### Supplied data
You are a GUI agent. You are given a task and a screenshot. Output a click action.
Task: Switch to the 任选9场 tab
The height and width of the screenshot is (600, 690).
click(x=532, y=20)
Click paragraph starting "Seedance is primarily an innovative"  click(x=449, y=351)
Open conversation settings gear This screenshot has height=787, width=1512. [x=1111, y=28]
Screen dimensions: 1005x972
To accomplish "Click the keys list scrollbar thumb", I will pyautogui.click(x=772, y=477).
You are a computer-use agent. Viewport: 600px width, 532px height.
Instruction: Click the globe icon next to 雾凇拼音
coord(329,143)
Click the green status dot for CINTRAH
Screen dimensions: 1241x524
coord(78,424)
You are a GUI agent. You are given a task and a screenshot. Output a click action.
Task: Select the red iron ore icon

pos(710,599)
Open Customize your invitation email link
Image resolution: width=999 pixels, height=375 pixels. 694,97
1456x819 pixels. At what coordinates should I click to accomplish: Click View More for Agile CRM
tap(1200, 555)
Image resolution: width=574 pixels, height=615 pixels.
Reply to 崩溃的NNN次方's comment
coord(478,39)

### What you need to do
Repeat the whole listing, keeping every word exact.

### Result below
You are a GUI agent. You are given a task and a screenshot. Output a click action.
Task: Switch to the 任选9场 tab
The height and width of the screenshot is (600, 690).
click(x=532, y=20)
Click paragraph starting "Seedance is primarily an innovative"  click(x=449, y=351)
Open conversation settings gear This screenshot has height=787, width=1512. [x=1111, y=28]
Screen dimensions: 1005x972
To accomplish "Click the keys list scrollbar thumb", I will pyautogui.click(x=772, y=477).
You are a computer-use agent. Viewport: 600px width, 532px height.
Instruction: Click the globe icon next to 雾凇拼音
coord(329,143)
Click the green status dot for CINTRAH
Screen dimensions: 1241x524
coord(78,424)
You are a GUI agent. You are given a task and a screenshot. Output a click action.
Task: Select the red iron ore icon

pos(710,599)
Open Customize your invitation email link
Image resolution: width=999 pixels, height=375 pixels. 694,97
1456x819 pixels. At what coordinates should I click to accomplish: Click View More for Agile CRM
tap(1200, 555)
Image resolution: width=574 pixels, height=615 pixels.
Reply to 崩溃的NNN次方's comment
coord(478,39)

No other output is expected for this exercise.